Africa And Aboriginal Tuesdays: Bolivia - Anti-Neoliberal Insurrection
They are not an image of terrorism, those weather-beaten faces of Bolivian miners and campesinos creased with premature yet ancient wrinkles who flooded the steep streets of La Paz in their rivers of rebellion.
On the contrary, they are the features and fortunes shared with indigenous Ecuadorans, the Chiapas native Indian population and those on Argentine picket lines.
The popular insurrection in Bolivia that resulted in the resignation of President Gustavo Sánchez de Lozada is not an isolated incident in Latin America, where general causes, as well as logical national differences, are common.
A savage neoliberalism, strictly imposed and applied within the continent, includes amongst its victims thousands who died in Caracazo in 1989 - when a lethal oppression ordered by Carlos Andres Pérez to crush the rage sweeping across the hills surrounding the Venezuelan capital.
The current uprisings in La Paz, El Alto and other settlements in that Andean nation have resulted in more than 70 deaths and 200 injuries. But this time, armed tactics against the people could not contain the demands of diverse sectors of society.
Because this system that privileges the market, bleeding public wealth dry and restricting the state’s social responsibilities also digs the graves of its political exponents.
In addition to Sánchez de Lozada himself, this has been confirmed by the fate of Ecuadorans Yarnil Mahuad and Abdalá Bucaram, Alberto Fujimori of Peru and Argentine Fernando de la Rúa.
And I mention the above who were removed due by the street vote of popular mobilizations, although such experiences might well be on the mind of other leaders, including Peruvian Alejandro Toledo, whom the indigenous community of his own country are reproaching for having forgotten his roots.
The significance of recent events in Bolivia for the region as a whole has been widely expressed in the Latin American press. There is an agreement that the lesson lies in the failure of the neo-liberal model, on account of which Lozada’s government “never tuned in to the problems or demands of the population,” according to Peruvian economist Enrique Cornejo.
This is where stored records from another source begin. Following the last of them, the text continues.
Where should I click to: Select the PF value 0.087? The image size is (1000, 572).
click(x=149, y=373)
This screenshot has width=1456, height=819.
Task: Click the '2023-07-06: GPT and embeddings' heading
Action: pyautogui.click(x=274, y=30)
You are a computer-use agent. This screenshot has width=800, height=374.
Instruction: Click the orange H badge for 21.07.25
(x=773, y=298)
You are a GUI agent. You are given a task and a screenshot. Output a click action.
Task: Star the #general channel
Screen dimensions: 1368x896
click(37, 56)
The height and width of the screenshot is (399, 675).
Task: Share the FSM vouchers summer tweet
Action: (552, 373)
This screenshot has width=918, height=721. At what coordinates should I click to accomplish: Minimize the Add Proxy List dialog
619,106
Augusto Rodríguez Rodrich, editor of the daily Perú 12, listed three factors that have recently brought down presidents: political parties’ lack of representation, economic arrears and extreme poverty and loss of faith in the future.
He was of the view that “it would be erroneous to surmise that events specific to one country are taking take place within certain similar trends that could propitiate similar results.” And he noted that that would place Ecuadoran leader Lucio Gutiérrez in check after his break with the indigenous movements that took him to the presidency.
THE BOLIVIAN EXPERIENCE
Despite possessing great natural resources, the centuries-long plunder of its minerals has left Bolivia one of the poorest nations in Latin America.
According the World Bank, 62.7% of Bolivians live below the poverty level and 20% of its population has higher infant mortality levels than Haiti or Kenya.
As a continent, Latin America has the worst distribution of wealth, but that situation is emblematic in the Andean nation, where the fifth poorest section receives 4% of the national income and the fifth richest 55%.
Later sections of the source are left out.